» TASK GOAL
Task for the records below: please retype exactly and only the lines from the first through the one with "You are a computer-use", with every picture omitted.

+ + + +

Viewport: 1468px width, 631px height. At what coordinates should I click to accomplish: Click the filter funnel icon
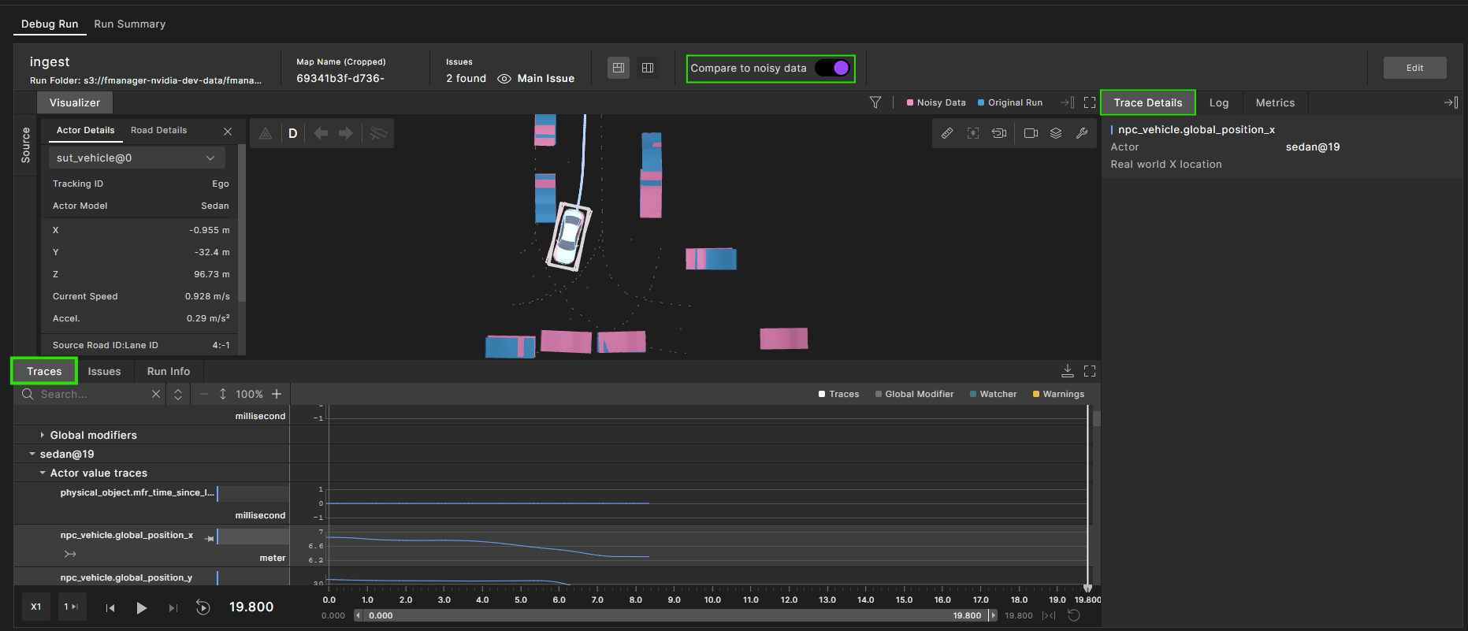(x=875, y=102)
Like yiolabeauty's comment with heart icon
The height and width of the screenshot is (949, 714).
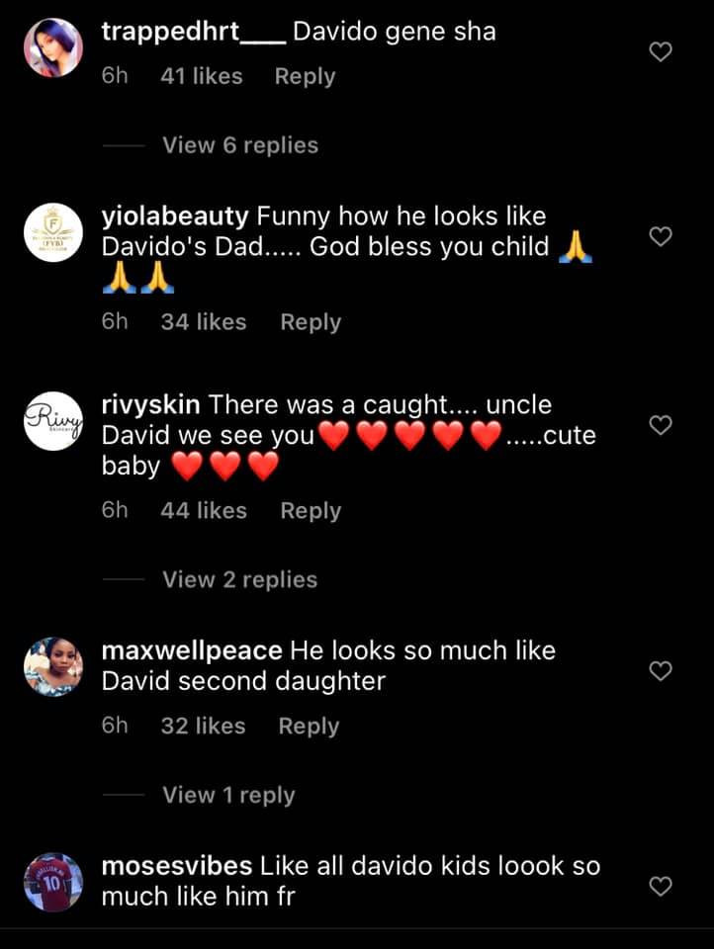click(660, 236)
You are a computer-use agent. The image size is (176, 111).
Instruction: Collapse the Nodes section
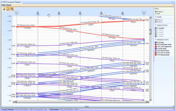point(156,17)
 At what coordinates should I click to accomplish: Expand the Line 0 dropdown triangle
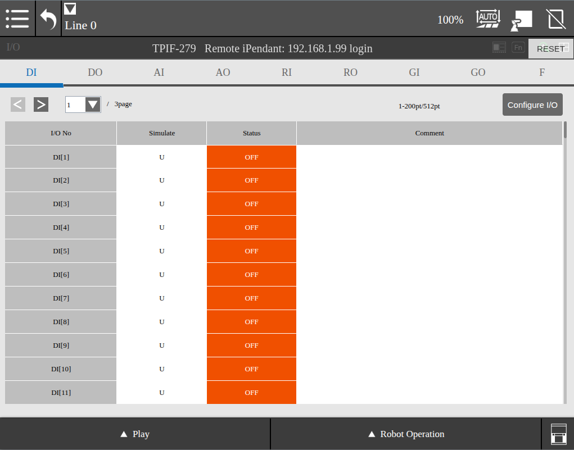(x=70, y=9)
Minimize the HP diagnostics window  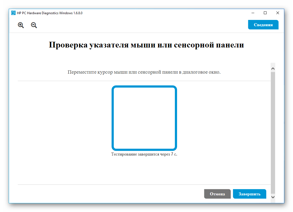point(252,13)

+ + + +

» RESULT OF THE EXERCISE
Viewport: 1468px width, 631px height. At what coordinates should I click to accomplish: Click the filter funnel icon
(x=875, y=102)
Like yiolabeauty's comment with heart icon
The height and width of the screenshot is (949, 714).
click(660, 236)
You are a computer-use agent. The image size is (176, 111).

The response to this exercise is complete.